As samples of the Russian epistolary art, Chekhov's letters have been rated second only to Alexander Pushkin's by the literary historian D.S. Mirsky. Equally innovative in his dramatic works, Chekhov sought to convey the texture of everyday life and move away from traditional ideas of plot and conventions of dramatic speech. Dialogue in his plays is not smooth or continuous: characters interrupt each other, several different conversations take place at the same time, and lengthy pauses occur when no one speaks at all.
Perhaps one of his best known contributions is Chekhov's dictum (also known as Chekhov's Gun): If you say in the first chapter that there is a rifle hanging on the wall, in the second or third chapter it absolutely must go off. If it's not going to be fired, it shouldn't be hanging there.
Though already celebrated by the Russian literary public at the time of his death, Chekhov did not become internationally famous until the years after World War I, by which time Constance Garnett's translations (into English) had become available. His elusive, superficially guileless style of writing, in which what is left unsaid is often more important than what is said, proved to be very influential in twentieth-century literature.
Chekhov's plays were immensely popular in England in the 1920s and have become classics of the British stage. In the United States his fame came somewhat later, through the influence of Stanislavsky's method acting technique. American playwrights such as Tennessee Williams, Arthur Miller, and Clifford Odets have used Chekhovian techniques, and few important playwrights in the twentieth century have escaped Chekhov's influence entirely.
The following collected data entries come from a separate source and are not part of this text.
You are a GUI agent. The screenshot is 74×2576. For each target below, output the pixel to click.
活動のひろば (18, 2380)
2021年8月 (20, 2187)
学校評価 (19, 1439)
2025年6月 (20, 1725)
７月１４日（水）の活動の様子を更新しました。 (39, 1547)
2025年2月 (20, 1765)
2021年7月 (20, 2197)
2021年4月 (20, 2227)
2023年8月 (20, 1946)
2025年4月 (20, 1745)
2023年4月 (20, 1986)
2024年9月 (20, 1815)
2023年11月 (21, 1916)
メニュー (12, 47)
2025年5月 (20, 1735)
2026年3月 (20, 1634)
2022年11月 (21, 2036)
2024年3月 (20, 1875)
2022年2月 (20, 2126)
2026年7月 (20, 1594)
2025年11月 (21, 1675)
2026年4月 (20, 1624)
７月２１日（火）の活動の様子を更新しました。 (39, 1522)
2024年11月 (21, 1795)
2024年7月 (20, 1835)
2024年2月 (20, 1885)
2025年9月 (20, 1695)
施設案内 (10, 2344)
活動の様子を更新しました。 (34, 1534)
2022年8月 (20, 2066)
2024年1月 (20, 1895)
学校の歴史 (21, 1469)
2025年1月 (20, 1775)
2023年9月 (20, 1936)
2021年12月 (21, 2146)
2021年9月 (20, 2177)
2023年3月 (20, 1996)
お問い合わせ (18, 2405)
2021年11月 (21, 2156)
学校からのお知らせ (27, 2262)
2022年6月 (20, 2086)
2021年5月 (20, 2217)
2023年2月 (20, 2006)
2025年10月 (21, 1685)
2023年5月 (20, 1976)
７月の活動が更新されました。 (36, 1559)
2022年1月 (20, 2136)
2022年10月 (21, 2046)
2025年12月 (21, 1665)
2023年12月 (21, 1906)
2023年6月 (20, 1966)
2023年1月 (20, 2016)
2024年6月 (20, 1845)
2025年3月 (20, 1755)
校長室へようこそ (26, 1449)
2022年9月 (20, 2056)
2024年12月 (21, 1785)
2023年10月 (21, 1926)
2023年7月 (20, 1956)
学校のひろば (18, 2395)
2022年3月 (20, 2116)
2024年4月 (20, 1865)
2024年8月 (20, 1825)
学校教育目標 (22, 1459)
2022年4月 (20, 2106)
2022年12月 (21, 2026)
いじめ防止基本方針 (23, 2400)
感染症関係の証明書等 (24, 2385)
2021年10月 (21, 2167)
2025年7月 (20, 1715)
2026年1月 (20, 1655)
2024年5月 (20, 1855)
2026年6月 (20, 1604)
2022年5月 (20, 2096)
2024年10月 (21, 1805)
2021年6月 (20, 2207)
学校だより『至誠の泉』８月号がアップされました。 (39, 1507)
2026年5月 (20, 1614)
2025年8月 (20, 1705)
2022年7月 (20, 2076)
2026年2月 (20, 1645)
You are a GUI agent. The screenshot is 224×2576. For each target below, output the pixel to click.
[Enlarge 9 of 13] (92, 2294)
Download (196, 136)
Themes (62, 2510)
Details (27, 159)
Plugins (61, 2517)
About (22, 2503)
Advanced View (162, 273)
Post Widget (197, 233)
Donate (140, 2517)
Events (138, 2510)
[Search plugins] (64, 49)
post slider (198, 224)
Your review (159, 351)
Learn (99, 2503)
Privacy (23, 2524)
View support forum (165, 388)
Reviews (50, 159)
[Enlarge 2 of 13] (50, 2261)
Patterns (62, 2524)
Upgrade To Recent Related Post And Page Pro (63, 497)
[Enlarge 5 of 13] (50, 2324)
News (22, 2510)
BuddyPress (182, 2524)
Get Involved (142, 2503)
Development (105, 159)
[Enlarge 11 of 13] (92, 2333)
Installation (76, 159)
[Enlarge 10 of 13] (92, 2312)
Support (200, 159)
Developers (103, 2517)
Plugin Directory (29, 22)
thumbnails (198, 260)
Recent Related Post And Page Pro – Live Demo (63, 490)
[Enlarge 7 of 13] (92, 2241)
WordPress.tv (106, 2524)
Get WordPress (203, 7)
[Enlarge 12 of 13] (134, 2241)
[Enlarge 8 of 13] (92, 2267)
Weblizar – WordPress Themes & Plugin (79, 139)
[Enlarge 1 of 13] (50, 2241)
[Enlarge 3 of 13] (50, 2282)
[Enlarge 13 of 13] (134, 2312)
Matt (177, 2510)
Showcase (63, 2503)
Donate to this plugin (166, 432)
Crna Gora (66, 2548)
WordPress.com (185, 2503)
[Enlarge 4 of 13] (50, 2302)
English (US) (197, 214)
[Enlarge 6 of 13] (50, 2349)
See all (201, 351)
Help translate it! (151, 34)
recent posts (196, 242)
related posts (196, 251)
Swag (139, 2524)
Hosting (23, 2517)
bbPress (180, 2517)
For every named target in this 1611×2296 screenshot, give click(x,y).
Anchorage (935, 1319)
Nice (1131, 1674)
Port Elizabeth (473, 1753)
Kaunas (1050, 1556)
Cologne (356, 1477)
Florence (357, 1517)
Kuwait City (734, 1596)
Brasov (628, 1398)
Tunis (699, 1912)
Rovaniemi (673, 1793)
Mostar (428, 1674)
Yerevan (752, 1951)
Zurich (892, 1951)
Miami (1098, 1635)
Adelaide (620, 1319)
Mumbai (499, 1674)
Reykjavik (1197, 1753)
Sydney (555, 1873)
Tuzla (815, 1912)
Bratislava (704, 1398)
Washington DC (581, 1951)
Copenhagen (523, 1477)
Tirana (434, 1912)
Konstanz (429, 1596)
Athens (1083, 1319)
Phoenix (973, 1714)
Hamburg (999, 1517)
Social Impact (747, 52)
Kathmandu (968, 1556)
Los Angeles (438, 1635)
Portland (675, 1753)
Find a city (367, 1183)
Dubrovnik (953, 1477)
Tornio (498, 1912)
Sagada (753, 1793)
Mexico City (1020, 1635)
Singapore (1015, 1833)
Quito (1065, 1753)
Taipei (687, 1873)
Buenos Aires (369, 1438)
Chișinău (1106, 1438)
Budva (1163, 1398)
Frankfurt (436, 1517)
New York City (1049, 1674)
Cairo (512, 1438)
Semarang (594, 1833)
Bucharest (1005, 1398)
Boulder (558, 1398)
Many writers of prose, particularly of short stories, have also been influenced by Chekhov, such as Katherine Mansfield. John Cheever has been called "the Chekhov of the suburbs" for his ability to capture the drama and sadness of the lives of his characters by revealing the undercurrents of apparently insignificant events. American writer Raymond Carver was also frequently compared to Chekhov, because of his minimalist prose style and tendency to meditate upon the humor and tragedy in the everyday lives of working class people. Master of the short story, the British author Victor Sawdon Pritchett's works are prized for their craftsmanship and comic irony similar to that of Chekhov.
Many of the earlier stories were written under the pseudonym "Antosha Chekhonte."